Podostemum is a genus of flowering plants in the family Podostemaceae. It is an aquatic plant with threadlike roots that attaches to rocks. It includes 11 species native to the Americas, ranging from eastern Canada through the eastern and south-central United States, and from southern Mexico to northeastern Argentina.

== Species ==
11 species are currently accepted.

- Podostemum ceratophyllum Michx., 1803: Eastern Canada to Eatstern United States, Honduras, Hispaniola.
- Podostemum comatum Hicken, 1917: Brazil (São Paulo) to Northeast Argentina.
- Podostemum distichum (Cham.) Wedd., 1873: Brazil to Northeast Argentina.
- Podostemum flagelliforme (Tul. & Wedd.) C.T.Philbrick & Novelo, 2004: Brazil (Tocantins).

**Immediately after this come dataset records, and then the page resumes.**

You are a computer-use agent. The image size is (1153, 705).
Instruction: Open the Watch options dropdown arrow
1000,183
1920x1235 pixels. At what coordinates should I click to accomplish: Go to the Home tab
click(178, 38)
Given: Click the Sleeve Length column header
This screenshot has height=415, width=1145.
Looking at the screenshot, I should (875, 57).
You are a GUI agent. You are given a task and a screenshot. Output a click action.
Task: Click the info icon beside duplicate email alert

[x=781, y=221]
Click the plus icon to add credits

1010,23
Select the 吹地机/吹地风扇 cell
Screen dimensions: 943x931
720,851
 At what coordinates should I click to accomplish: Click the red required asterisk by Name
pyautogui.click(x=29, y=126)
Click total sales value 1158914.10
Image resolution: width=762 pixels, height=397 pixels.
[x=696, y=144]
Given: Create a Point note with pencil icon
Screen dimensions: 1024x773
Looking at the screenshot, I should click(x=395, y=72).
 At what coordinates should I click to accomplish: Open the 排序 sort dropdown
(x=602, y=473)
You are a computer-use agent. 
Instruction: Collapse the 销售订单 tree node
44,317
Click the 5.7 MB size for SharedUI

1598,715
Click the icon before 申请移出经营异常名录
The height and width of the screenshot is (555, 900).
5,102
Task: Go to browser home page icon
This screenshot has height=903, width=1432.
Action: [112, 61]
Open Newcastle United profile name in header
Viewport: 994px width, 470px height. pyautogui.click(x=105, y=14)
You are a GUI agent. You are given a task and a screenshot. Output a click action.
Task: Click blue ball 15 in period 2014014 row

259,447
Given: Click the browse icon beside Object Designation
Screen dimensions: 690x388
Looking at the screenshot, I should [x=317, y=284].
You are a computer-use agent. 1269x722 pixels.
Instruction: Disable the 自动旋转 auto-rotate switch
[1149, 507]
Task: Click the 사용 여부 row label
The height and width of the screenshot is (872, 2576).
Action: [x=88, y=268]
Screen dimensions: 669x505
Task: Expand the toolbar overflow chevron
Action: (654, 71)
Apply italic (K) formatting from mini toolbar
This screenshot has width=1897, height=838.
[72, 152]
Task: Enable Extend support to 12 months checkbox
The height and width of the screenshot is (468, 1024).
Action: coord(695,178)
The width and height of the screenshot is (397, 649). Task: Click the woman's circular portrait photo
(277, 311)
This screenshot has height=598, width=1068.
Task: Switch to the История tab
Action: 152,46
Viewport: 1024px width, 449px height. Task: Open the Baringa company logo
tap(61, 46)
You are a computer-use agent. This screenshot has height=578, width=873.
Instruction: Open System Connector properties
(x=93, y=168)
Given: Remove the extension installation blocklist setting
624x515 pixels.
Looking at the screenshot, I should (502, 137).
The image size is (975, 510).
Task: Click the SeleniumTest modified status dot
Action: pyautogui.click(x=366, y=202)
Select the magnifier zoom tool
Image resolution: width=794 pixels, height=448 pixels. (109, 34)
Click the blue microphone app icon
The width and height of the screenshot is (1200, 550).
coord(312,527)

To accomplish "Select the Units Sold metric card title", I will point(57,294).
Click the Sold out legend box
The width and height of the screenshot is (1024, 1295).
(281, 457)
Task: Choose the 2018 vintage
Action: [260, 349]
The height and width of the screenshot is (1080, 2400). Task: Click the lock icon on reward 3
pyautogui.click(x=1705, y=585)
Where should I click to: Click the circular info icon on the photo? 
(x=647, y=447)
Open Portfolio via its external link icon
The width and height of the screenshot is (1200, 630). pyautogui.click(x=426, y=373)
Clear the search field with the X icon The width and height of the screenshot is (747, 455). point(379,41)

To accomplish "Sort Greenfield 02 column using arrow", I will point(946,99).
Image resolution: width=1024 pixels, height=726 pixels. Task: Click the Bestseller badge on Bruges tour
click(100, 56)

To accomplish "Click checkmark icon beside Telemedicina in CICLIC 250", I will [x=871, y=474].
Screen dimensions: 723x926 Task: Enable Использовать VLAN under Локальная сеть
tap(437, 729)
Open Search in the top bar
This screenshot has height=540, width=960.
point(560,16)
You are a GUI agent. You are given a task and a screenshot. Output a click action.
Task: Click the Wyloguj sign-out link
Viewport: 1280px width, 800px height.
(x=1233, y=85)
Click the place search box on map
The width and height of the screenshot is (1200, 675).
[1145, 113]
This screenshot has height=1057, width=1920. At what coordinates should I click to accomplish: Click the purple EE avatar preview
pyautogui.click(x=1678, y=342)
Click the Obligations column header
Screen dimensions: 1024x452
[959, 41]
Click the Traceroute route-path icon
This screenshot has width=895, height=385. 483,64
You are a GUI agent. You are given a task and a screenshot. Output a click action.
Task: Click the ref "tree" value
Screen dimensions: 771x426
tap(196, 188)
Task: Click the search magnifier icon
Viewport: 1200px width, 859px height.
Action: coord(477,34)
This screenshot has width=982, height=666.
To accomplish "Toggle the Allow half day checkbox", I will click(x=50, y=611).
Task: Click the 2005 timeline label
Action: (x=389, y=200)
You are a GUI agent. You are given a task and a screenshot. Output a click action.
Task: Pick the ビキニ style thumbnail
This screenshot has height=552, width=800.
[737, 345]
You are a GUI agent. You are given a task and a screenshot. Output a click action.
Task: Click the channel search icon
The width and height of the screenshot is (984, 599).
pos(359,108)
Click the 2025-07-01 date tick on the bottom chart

- Podostemum irgangii C.T.Philbrick & Novelo, 2001: South Brazil.
- Podostemum muelleri Warm., 1911: Brazil (Southeast São Paulo) to Northeast Argentina.
- Podostemum ovatum C.T.Philbrick & Novelo, 2004: Southeast Brazil.
- Podostemum rutifolium Warm., 1899: South Brazil to Northeast Argentina.
- Podostemum saldanhanum (Warm.) C.T.Philbrick & Novelo, 2004: Brazil (Rio de Janeiro).
- Podostemum scaturiginum (Mart.) C.T.Philbrick & Novelo, 2004: Central Brazil.
- Podostemum weddellianum (Tul.) C.T.Philbrick & Novelo, 2004: Eats and South Brazil.